PROBLEM DESCRIPTION →
Word for word, retype every record in the listing.

*** Opening of SOURCE DATA ***

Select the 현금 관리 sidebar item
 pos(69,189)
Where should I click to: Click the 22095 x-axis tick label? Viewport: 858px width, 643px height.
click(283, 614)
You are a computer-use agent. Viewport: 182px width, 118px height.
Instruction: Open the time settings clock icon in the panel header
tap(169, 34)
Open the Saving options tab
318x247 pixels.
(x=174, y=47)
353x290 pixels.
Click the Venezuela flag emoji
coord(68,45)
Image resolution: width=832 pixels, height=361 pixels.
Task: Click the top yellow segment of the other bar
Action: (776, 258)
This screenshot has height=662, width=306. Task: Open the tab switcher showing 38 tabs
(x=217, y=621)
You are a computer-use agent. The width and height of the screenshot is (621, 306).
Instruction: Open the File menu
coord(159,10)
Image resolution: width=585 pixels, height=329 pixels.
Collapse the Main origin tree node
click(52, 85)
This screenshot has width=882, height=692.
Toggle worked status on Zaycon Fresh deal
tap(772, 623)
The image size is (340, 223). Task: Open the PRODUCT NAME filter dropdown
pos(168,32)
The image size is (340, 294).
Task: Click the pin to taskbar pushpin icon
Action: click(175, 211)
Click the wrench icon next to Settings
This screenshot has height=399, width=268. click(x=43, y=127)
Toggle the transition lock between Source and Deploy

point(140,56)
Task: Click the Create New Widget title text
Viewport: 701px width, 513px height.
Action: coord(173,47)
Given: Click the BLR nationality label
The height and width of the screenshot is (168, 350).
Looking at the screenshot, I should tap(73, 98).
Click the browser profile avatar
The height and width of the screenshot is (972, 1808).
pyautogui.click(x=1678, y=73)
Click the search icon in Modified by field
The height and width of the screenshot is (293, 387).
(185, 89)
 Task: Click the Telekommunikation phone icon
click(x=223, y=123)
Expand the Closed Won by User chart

*** Close of SOURCE DATA ***

COMPLETED TASK →
Select the 현금 관리 sidebar item
 pos(69,189)
Where should I click to: Click the 22095 x-axis tick label? Viewport: 858px width, 643px height.
click(283, 614)
You are a computer-use agent. Viewport: 182px width, 118px height.
Instruction: Open the time settings clock icon in the panel header
tap(169, 34)
Open the Saving options tab
318x247 pixels.
(x=174, y=47)
353x290 pixels.
Click the Venezuela flag emoji
coord(68,45)
Image resolution: width=832 pixels, height=361 pixels.
Task: Click the top yellow segment of the other bar
Action: (776, 258)
This screenshot has height=662, width=306. Task: Open the tab switcher showing 38 tabs
(x=217, y=621)
You are a computer-use agent. The width and height of the screenshot is (621, 306).
Instruction: Open the File menu
coord(159,10)
Image resolution: width=585 pixels, height=329 pixels.
Collapse the Main origin tree node
click(52, 85)
This screenshot has width=882, height=692.
Toggle worked status on Zaycon Fresh deal
tap(772, 623)
The image size is (340, 223). Task: Open the PRODUCT NAME filter dropdown
pos(168,32)
The image size is (340, 294).
Task: Click the pin to taskbar pushpin icon
Action: click(175, 211)
Click the wrench icon next to Settings
This screenshot has height=399, width=268. click(x=43, y=127)
Toggle the transition lock between Source and Deploy

point(140,56)
Task: Click the Create New Widget title text
Viewport: 701px width, 513px height.
Action: coord(173,47)
Given: Click the BLR nationality label
The height and width of the screenshot is (168, 350).
Looking at the screenshot, I should tap(73, 98).
Click the browser profile avatar
The height and width of the screenshot is (972, 1808).
pyautogui.click(x=1678, y=73)
Click the search icon in Modified by field
The height and width of the screenshot is (293, 387).
(185, 89)
 Task: Click the Telekommunikation phone icon
click(x=223, y=123)
Expand the Closed Won by User chart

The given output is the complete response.